C Language ---- (B)--Pointers, Arrays and Strings---Part-3

Array

Arrays are useful critters that often show up when it would be convenient to have one name for a group of variables of the same type that can be accessed by a numerical index. For example, a tic-tac-toe board can be held in an array and each element of the tic-tac-toe board can easily be accessed by its position (the upper left might be position 0 and the lower right position 8). At heart, arrays are essentially a way to store many values under the same name.
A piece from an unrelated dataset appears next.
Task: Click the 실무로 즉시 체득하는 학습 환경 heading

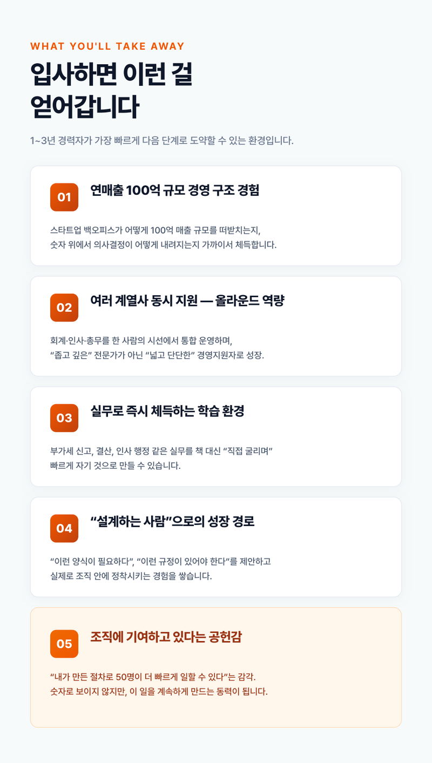Action: [x=167, y=411]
You can make an array out of any data-type including structures and classes.

One way to visualize an array is like this:
[][][][][][] 
Each of the bracket pairs is a slot in the array, and you can store information in slot--the information stored in the array is called an element of the array. It is very much as though you have a group of variables lined up side by side.

Let's look at the syntax for declaring an array.
int examplearray[100]; /* This declares an array */
This would make an integer array with 100 slots (the places in which values of an array are stored). To access a specific part element of the array, you merely put the array name and, in brackets, an index number. This corresponds to a specific element of the array. The one trick is that the first index number, and thus the first element, is zero, and the last is the number of elements minus one. The indices for a 100 element array range from 0 to 99. Be careful not to "walk off the end" of the array by trying to access element 100!

What can you do with this simple knowledge? Let's say you want to store a string, because C has no built-in datatype for strings, you can make an array of characters.

For example:
char astring[100]; 
will allow you to declare a char array of 100 elements, or slots. Then you can receive input into it from the user, and when the user types in a string, it will go in the array, the first character of the string will be at position 0, the second character at position 1, and so forth. It is relatively easy to work with strings in this way because it allows support for any size string you can imagine all stored in a single variable with each element in the string stored in an adjacent location--think about how hard it would be to store nearly arbitrary sized strings using simple variables that only store one value. Since we can write loops that increment integers, it's very easy to scan through a string:
char astring[10];
int i = 0;
/* Using scanf isn't really the best way to do this; we'll talk about that 
   in the next tutorial, on strings */
scanf( "%s", astring );
for ( i = 0; i < 10; ++i )
{
    if ( astring[i] == 'a' )
    {
        printf( "You entered an a!\n" );
    }
}
Let's look at something new here: the scanf function call is a tad different from what we've seen before. First of all, the format string is '%s' instead of '%d'; this just tells scanf to read in a string instead of an integer. Second, we don't use the ampersand! It turns out that when we pass arrays into functions, the compiler automatically converts the array into a pointer to the first element of the array. In short, the array without any brackets will act like a pointer. So we just pass the array directly into scanf without using the ampersand and it works perfectly.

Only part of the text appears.